__Vorgegebener Auszug__.
Die Prozessbevollmächtigte der Klägerin hat gegen die Nichtzulassung der Berufung im ihr am 9. Februar 2018 zugestellten Urteil am 25. Februar 2018 Beschwerde beim Hessischen Landessozialgericht eingelegt. Der Senat hat durch Beschluss vom 10. Dezember 2018 die Berufung gegen das Urteil des Sozialgerichts Frankfurt am Main vom 11. Dezember 2017 zugelassen.
Die Klägerin ist der Ansicht, dass es sich bei der Vergabe der Versicherungsnummer stets um einen Verwaltungsakt handele, so dass ihr Widerspruch zulässig und im Ergebnis erfolgreich gewesen sei. Daher habe sie einen Anspruch auf Kostenerstattung.
Die Klägerin beantragt sinngemäß,
das Urteil des Sozialgerichts Frankfurt am Main vom 11. Dezember 2017 und den Widerspruchsbescheid vom 12. Februar 2015 aufzuheben und die Beklagte zu verpflichten, ihr die zur zweckentsprechenden Rechtsverfolgung notwendigen Aufwendungen zu erstatten.
Die Beklagte beantragt,
die Berufung zurückzuweisen.
Die Beklagte hat auf Nachfrage hin mitgeteilt, dass die zuerst vergebene Versicherungsnummer xxxxx1 am 26. September 2014 maschinell durch einen Vergabeantrag der Bundesagentur für Arbeit in Frankfurt am Main von der Datenstelle der Deutschen Rentenversicherung vergeben worden sei. Am 26. September 2014 sei eine Berichtigungsmeldung durch die Bundesagentur erfolgt. Es sei die Anrede „Herr“ und das Geschlecht „männlich“ gelöscht und maschinell „Frau“ und „weiblich“ gespeichert worden. Am 28. Oktober 2014 sei durch die Sachbearbeitung der Beklagten eine neue Versicherungsnummer vergeben worden. Die zuerst vergebene Versicherungsnummer sei anschließend stillgelegt worden. Die Verarbeitung der Stilllegung sei am 29. Oktober 2014 erfolgt.
Die Beteiligten haben mit Schriftsätzen vom 23. und 30. Oktober 2020 ihr Einverständnis zu einer Entscheidung des Senats ohne mündliche Verhandlung erteilt.
Es wird im Übrigen zum weiteren Sach- und Streitstand auf die Gerichtsakte und die Verwaltungsakte verwiesen, die Gegenstand der Beratung des Senats gewesen sind.

__Gesammeltes Material__.

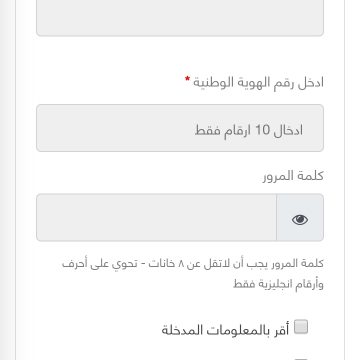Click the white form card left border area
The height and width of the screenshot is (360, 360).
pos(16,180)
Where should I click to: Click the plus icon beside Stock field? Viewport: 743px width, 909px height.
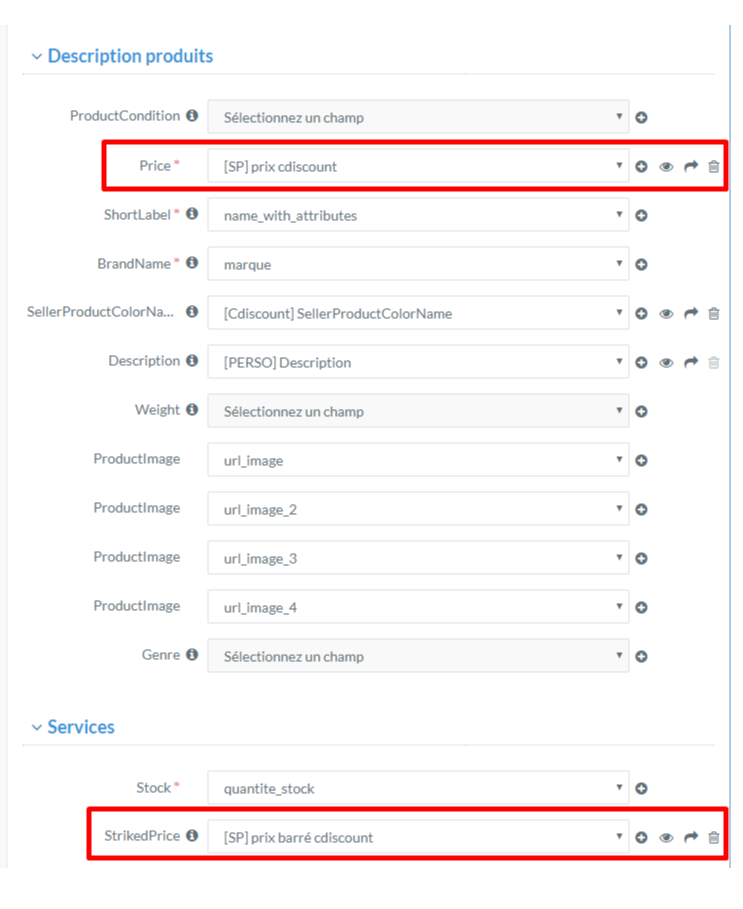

__Bitte vervollständigen__.
1. Kopiere aus dem Auszug wortgetreu die Stelle, die mit „Die Prozessbevollmächtigte der“ beginnt und sich bis „Anspruch auf Kostenerstattung.“ erstreckt.
2. Führe den Auszug aus dem Verfahren um die Versicherungsnummer mit dem nächsten Abschnitt fort, der auf seinen letzten Satz folgt.
Das Material stammt aus einer anderen Quelle als der Auszug.

__Antwortübersicht__.
1.
Die Prozessbevollmächtigte der Klägerin hat gegen die Nichtzulassung der Berufung im ihr am 9. Februar 2018 zugestellten Urteil am 25. Februar 2018 Beschwerde beim Hessischen Landessozialgericht eingelegt. Der Senat hat durch Beschluss vom 10. Dezember 2018 die Berufung gegen das Urteil des Sozialgerichts Frankfurt am Main vom 11. Dezember 2017 zugelassen.
Die Klägerin ist der Ansicht, dass es sich bei der Vergabe der Versicherungsnummer stets um einen Verwaltungsakt handele, so dass ihr Widerspruch zulässig und im Ergebnis erfolgreich gewesen sei. Daher habe sie einen Anspruch auf Kostenerstattung.

2.
Entscheidungsgründe
Der Senat entscheidet nach dem erklärten Einverständnis der Beteiligten ohne mündliche Verhandlung über die Berufung (§ 124 Abs. 2 Sozialgerichtsgesetz - SGG).
Das zulässige Beschwerdeverfahren wird gemäß § 145 Abs. 5 SGG nach Zulassung der Berufung durch Beschluss des erkennenden Senats als Berufungsverfahren fortgesetzt, ohne dass es der weiteren Einlegung einer Berufung der Klägerin bedurfte.
Die Berufung ist aber unbegründet. Das Urteil des Sozialgerichts Frankfurt am Main vom 11. Dezember 2017 ist nicht zu beanstanden. Der Widerspruchsbescheid vom 12. Februar 2015 war nicht aufzuheben, denn er ist rechtmäßig und beschwert die Klägerin nicht. Die Beklagte war nicht zu verpflichten, die Kosten für die Durchführung eines Widerspruchsverfahrens gegen die Vergabe der Versicherungsnummer zu erstatten.
Nach § 63 Abs. 1 Satz 1 SGB X hat der Rechtsträger, dessen Behörde den angefochtenen Verwaltungsakt erlassen hat, demjenigen, der Widerspruch erhoben hat, soweit der Widerspruch erfolgreich ist, die zur zweckentsprechenden Rechtsverfolgung oder Rechtsverteidigung notwendigen Aufwendungen zu erstatten. Die Gebühren und Auslagen eines Rechtsanwalts oder eines sonstigen Bevollmächtigten im Vorverfahren sind erstattungsfähig, wenn die Zuziehung eines Bevollmächtigten notwendig war, § 63 Abs. 2 SGB X. Nach § 63 Abs. 3 SGB X setzt die Behörde, die die Kostenentscheidung getroffen hat, auf Antrag den Betrag der zu erstattenden Aufwendungen fest. Die Kostenentscheidung bestimmt auch, ob die Zuziehung eines Rechtsanwalts oder eines sonstigen Bevollmächtigten notwendig war.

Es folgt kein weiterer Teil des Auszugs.